I agree with your suggestion of letting the model manage it and with that approach I was able to get good outputs on a lot of the more obvious cowgirl and similar scenes which is what I put on github and huggingface.
With the mentions of getting better outputs from pose recognition for videos, I was mostly just providing feedback on possible options and blewClue215’s query and looping back around on some other thoughts.
If anyone else is looking into this space I’d say don’t take anything I’ve posted as correct because I’m a hobbyist, not a data scientist, I’m just sharing as I go. A lot of my understanding is based on examples like this.
Overall I look it as:
- There are model architectures that often used for extracting ‘features’ from images. resnets, vggnet, efficientnet, inception etc. They’re not necessarily only good for one thing, a detection model might use the same backbone architecture as a classification model.
- They can be trained from scratch, or there are pretrained weights that you can use.
- You can use the pretrained weights without the last layer as ‘backbones’ for your own models, which can reduce overall training time, but you’d still need to train your new layers, and for best results fine tune the original layers.

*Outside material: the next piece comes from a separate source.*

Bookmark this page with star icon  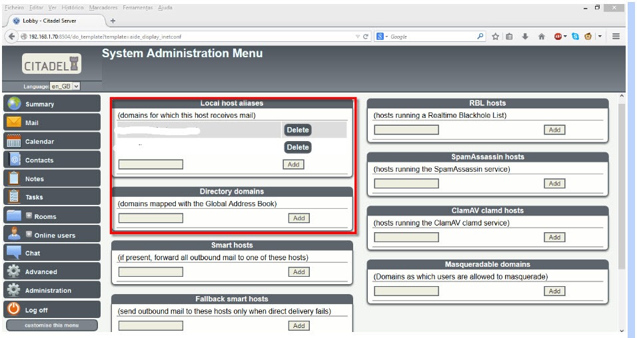pyautogui.click(x=496, y=37)
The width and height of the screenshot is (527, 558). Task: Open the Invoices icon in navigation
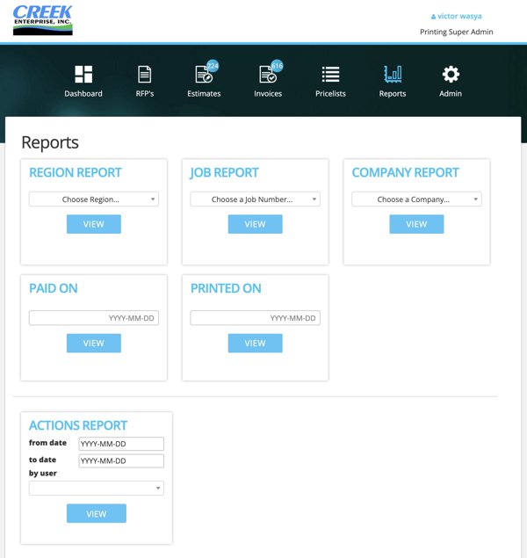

I haven’t looked back into the pose recognition models in a while, but they do have an appeal for me because their pretrained layers and architecture is proven suitable for tracking the position of a person in an image, which I would think could then be used by:
- stripping off the current head/output layers
- train a new output layer for the values we’d use
- and then fine tune all the layers with a low learning rate to further improve accuracy
but some of the pose models are a bit of a black box, and they tend to be more compute intensive(slower), and they can be a bit memory intensive, so they don’t play well when I try to use them as a backbone for a model that creates predictions on multiple frames to ensure that the predictions are temporally consistent.
Which is why I’ve been thinking more about what a good feature extractor would be.